Zu einer solchen Untersuchung ist eine stationäre Aufnahme notwendig. Es wird dann i.d.R. über mehrere Tage (max. bis zu 2 Wochen) eine kontinuierliche Videoaufzeichnung durchgeführt und gleichzeitig ein EEG abgeleitet. Dazu werden Elektroden mit einem speziellen Material (Kollodium) auf die Kopfhaut aufgeklebt. Die Elektroden werden nach Beendigung der Untersuchung (je nach Häufigkeit der Anfälle nach einem Zeitraum von bis zu 2 Wochen) wieder entfernt. Diese Untersuchung eröffnet die Möglichkeit, einerseits die einzelnen Anfallssymptome im Video genau zu analysieren und zugleich die begleitenden EEG-Veränderungen aufzuzeichnen. Darüber hinaus kann das EEG zwischen den Anfällen im Wachzustand und im Schlaf analysiert werden.

Bei vielen Epilepsieformen sind EEG-Veränderungen, die auf eine Epilepsie hindeuten, in einem sogenannten Routine-EEG relativ selten. Das normalerweise in der neurologischen Praxis abgeleitete EEG erfasst nur eine kurze Momentaufnahme des Wachzustandes und z.T. auch Phasen der Ermüdung. Ein nach sog. "Schlafentzug" abgeleitetes EEG erweitert die diagnostischen Möglichkeiten. Aber vielen Patienten gelingt es auch unter diesen Bedingungen nicht, einzuschlafen und tiefere Schlafstadien zu erreichen.

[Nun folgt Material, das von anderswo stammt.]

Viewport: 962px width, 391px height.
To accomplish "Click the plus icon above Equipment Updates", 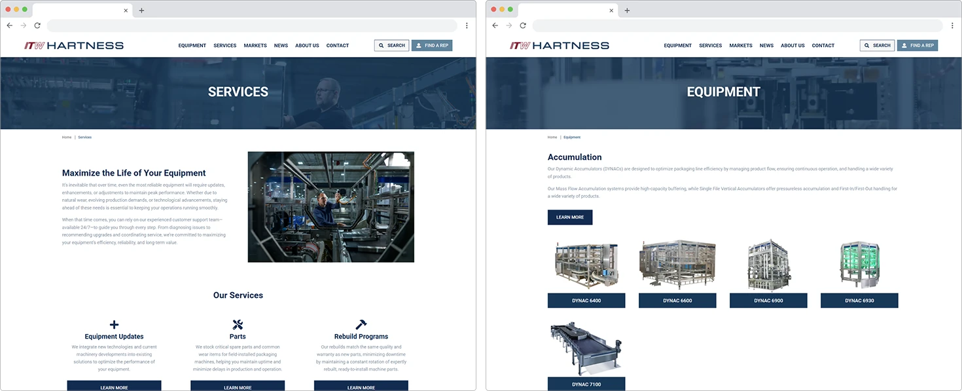I will pos(114,324).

In der Langzeituntersuchung werden auch die tiefen Schlafphasen erfasst, so dass eine genauere Aussage zu den EEG-Veränderungen zwischen den Anfällen gemacht werden kann.

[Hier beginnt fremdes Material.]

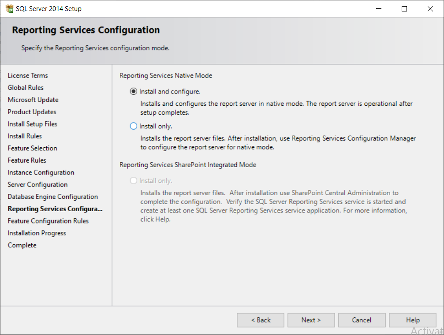Click the SQL Server Setup title bar icon
Image resolution: width=444 pixels, height=335 pixels.
[9, 9]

Etwa 20-30% der Epilepsiepatienten sind trotz der vielen verfügbaren Medikamente nicht ausreichend behandelbar und viele Patienten sind zwar anfallsfrei, leiden jedoch unter Nebenwirkungen, wie z.B. chronischer Müdigkeit. Deshalb ist es wichtig, neue Medikamente zu finden, die noch effektiver in der Behandlung sind, unsere Therapiemöglichkeiten erweitern und mit weniger bzw. idealerweise gar keinen Nebenwirkungen einhergehen. In den vergangenen 10-15 Jahren haben sich die Behandlungsbedingungen durch Einführung neuer Antiepileptika bereits wesentlich verbessert, die v.a. weniger Nebenwirkungen hervorrufen als ältere Medikamente. Es besteht dennoch ein großer Bedarf, weitere neue Medikamente gegen Epilepsie einzuführen.

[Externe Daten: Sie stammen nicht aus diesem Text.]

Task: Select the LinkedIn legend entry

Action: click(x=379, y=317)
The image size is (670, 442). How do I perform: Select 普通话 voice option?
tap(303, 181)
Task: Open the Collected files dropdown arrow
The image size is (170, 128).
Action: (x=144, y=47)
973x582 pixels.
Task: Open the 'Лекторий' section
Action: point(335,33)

Für viele unserer Patienten ist es eine Chance, einen Behandlungsversuch mit einem neuen, d.h. in der klinischen Prüfung befindlichen Medikament durchzuführen, falls Anfallsfreiheit mit den zugelassenen Medikamenten bislang nicht erreicht werden konnte. Nach den internationalen Richtlinien werden solche Medikamentenstudien unter sorgfältiger Überwachung nach strengen Grundsätzen durchgeführt. Die Studien sind deshalb mit einigem Aufwand für die teilnehmenden Patienten verbunden. Dies ist jedoch sinnvoll und notwendig, da seltenere Nebenwirkungen von Medikamenten, mit denen erst einige Hundert Patienten behandelt wurden, nur zum Teil bekannt sind und kein Patient durch ein neues Medikament gefährdet werden soll. Die Studien werden durch die Zulassungsbehörden für neue Arzneimittel und durch Ethikkommissionen überwacht, um diese Risiken so klein wie möglich zu halten. Unser Zentrum nimmt regelmäßig an solchen Studien teil. Bei Interesse bitten wir um eine Vorstellung in unserer Epilepsieambulanz.

Die Abteilung für Epileptologie ist seit Frühjahr 2020 von der DGfE als allgemeines Epilepsiezentrum für Jugendliche und Erwachsene zertifiziert.